Artemisinin is an endoperoxide sesquiterpene lactone from Artemisia annua L with multiple beneficial effects, including anti-inflammation, anti-oxidant and vascular protection. Recent studies have found that inflammation along with autophagy deficiency in macrophages are the possible reasons for foam cell accumulation in the intima, which leads to atherosclerotic plaque formation. The primary aim of this study was to explore the inhibiting effect of artemisinin on atherosclerosis in high-fat diet (HFD)-fed ApoE mice and investigate the probable mechanism. Artemisinin (50, 100 mg/kg, intragastric administration) treatment effectively inhibited foamy macrophage transformation and decreased atherosclerotic plaque formation in atherosclerotic mice.
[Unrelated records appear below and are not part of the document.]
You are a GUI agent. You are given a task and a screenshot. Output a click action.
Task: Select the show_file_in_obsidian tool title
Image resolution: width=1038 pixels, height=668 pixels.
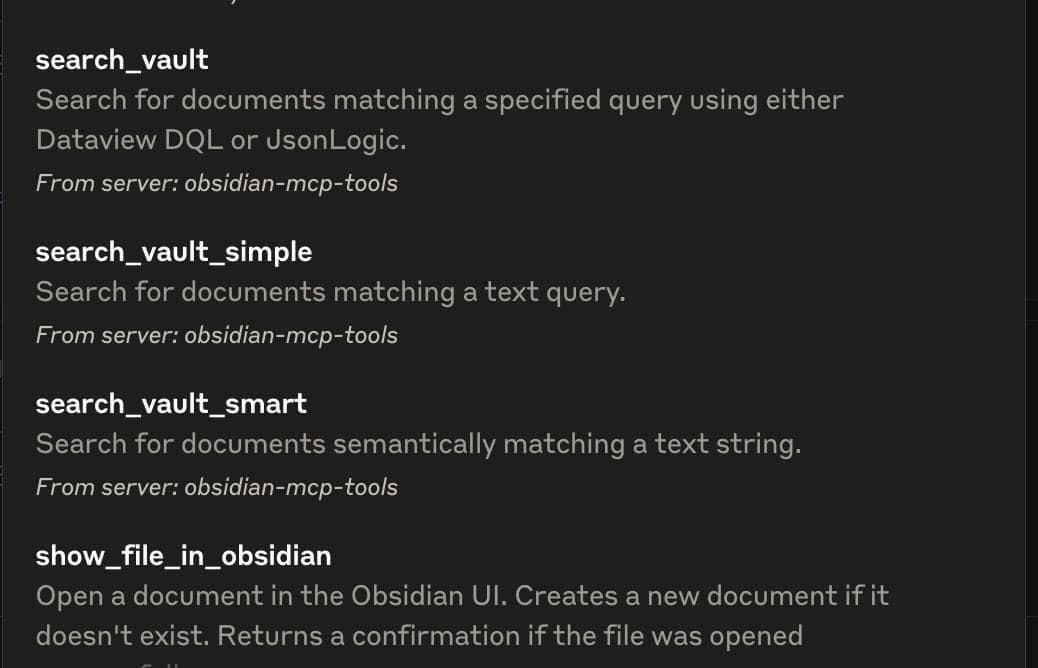(x=183, y=556)
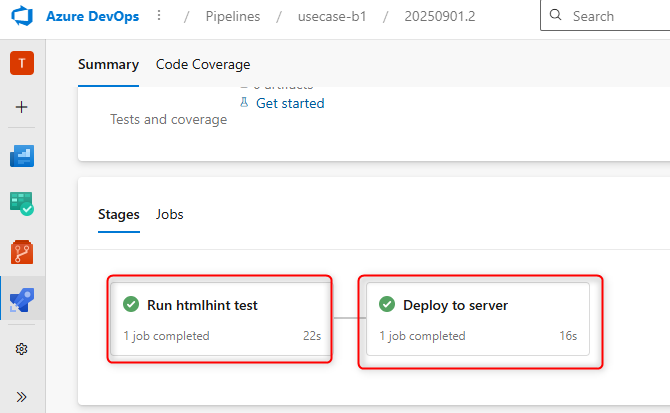The width and height of the screenshot is (670, 413).
Task: Open the project avatar tile 'T'
Action: [x=22, y=63]
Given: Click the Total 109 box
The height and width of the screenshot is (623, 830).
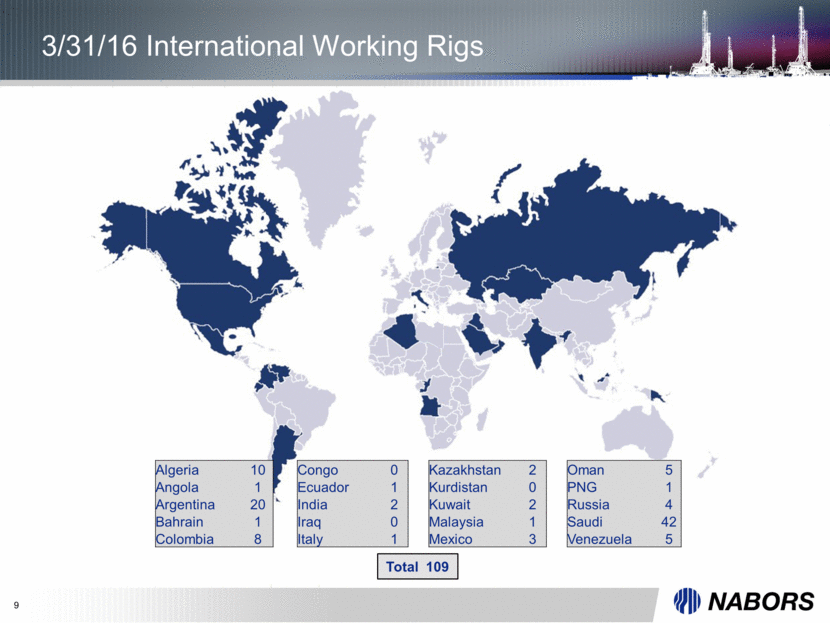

Moreover, artemisinin promoted AMP activated protein kinase (AMPK) activation, inhibited mammalian target of rapamycin (mTOR) and uncoordinated-51-like kinases 1 (ULK1) phosphorylation, increased LC-3II accumulation and P62 degradation, and thereby enhancing macrophage autophagy. Besides, the inhibiting effect of artemisinin on mTOR and ULK1 phosphorylation could be abrogated by AMPK knockdown, suggesting AMPK was the essential target of artemisinin on promoting macrophage autophagy. Our study indicated that artemisinin alleviated atherosclerotic lesions by accelerating macrophage autophagy via AMPK/mTOR/ULK1 pathway.